Comme si les pontes radicaux, effrayés de leur propre audace, craignaient quelques retombées électoralement radioactives. L’industrie nucléaire, à force de fantasmes partisans et d’idées fixes militantes, s’est vue peu à peu rhabillée en épouvantable croquemitaine. La bête du Gévaudan faisait moins peur.

C’est d’ailleurs sur ce créneau que la gauche rétorque à cette tentative timide de re-nucléarisation. Le chef de groupe PS aux chambres fédérales, Roger Nordmann, brandit ainsi les risques d’accident, genre «la fusion du cœur», qui fait toujours bien frissonner dans les chaumières. Il y ajoute l’absence de solutions pour le traitement des déchets. Et pour faire bonne mesure, le prix de l’électricité nucléaire qui resterait plus élevé que celui du renouvelable. C’est un lobbyiste du solaire qui vous le dit, croix de bois, croix de fer.

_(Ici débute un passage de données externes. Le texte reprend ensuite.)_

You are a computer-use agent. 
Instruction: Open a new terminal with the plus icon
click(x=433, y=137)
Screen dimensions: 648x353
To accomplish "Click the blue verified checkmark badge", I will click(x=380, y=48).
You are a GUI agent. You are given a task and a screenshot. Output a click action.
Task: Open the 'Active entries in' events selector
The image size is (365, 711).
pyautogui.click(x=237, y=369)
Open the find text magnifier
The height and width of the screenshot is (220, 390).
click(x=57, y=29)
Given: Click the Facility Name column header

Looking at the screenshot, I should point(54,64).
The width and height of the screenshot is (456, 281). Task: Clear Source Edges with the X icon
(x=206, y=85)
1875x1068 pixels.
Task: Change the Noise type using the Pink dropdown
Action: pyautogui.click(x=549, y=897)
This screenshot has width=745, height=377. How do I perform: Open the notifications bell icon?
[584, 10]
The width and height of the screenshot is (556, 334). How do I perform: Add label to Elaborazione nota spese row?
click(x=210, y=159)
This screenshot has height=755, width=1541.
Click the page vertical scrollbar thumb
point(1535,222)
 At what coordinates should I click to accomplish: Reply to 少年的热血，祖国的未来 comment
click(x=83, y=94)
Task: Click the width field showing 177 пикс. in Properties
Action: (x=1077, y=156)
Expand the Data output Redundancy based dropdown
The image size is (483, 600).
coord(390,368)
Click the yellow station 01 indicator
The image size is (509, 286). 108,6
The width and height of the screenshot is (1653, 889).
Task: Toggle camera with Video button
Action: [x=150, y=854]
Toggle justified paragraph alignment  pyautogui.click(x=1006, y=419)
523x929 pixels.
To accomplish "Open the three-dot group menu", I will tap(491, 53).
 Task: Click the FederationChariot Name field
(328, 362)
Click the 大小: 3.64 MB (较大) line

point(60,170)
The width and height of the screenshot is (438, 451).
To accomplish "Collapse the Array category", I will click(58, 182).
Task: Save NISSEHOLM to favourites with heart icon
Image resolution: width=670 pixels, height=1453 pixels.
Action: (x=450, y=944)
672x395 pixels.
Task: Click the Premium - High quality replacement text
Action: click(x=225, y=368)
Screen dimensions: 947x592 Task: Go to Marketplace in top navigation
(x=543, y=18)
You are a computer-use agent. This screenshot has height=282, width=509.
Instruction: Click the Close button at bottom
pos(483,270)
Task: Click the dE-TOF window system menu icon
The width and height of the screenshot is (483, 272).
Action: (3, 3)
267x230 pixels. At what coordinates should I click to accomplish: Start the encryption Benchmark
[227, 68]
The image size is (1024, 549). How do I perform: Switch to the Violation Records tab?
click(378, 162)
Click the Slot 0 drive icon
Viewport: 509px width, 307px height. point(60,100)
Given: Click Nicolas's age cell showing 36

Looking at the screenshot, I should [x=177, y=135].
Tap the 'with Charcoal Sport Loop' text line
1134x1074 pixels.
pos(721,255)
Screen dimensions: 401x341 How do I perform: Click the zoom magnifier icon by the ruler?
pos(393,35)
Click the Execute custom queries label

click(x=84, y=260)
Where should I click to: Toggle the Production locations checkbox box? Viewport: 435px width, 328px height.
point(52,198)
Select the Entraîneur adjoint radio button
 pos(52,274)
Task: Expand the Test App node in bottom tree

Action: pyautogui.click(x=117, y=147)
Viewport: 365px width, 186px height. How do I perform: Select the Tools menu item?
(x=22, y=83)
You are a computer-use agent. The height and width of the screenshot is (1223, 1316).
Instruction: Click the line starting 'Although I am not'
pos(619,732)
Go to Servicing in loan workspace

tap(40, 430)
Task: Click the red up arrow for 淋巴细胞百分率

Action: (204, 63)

Et puis, si sortir du nucléaire est compliqué et onéreux, y revenir semble l’être tout autant. Surtout, cela demande du temps, avec de nouvelles technologies qui ne sont pas encore au point.

Il aurait été évidemment plus avisé pour le Parti radical de ne pas rejoindre en 2017 les Socialistes, le Centre et les Verts dans le soutien apporté à la «Stratégie 2050», qui a consacré la fin de l’atome. Pas besoin d’avoir inventé la lampe à pétrole pour comprendre que la technologie nucléaire supporte assez mal les allers et retours.

Bref, les clins d’œil appuyés du Parti radical au nucléaire ressemblent un peu à ces incantations pour la galerie, qu’on pousse dans l’espoir de ressusciter une poule aux œufs d’or qu’on a soi-même bien contribué à faire égorger.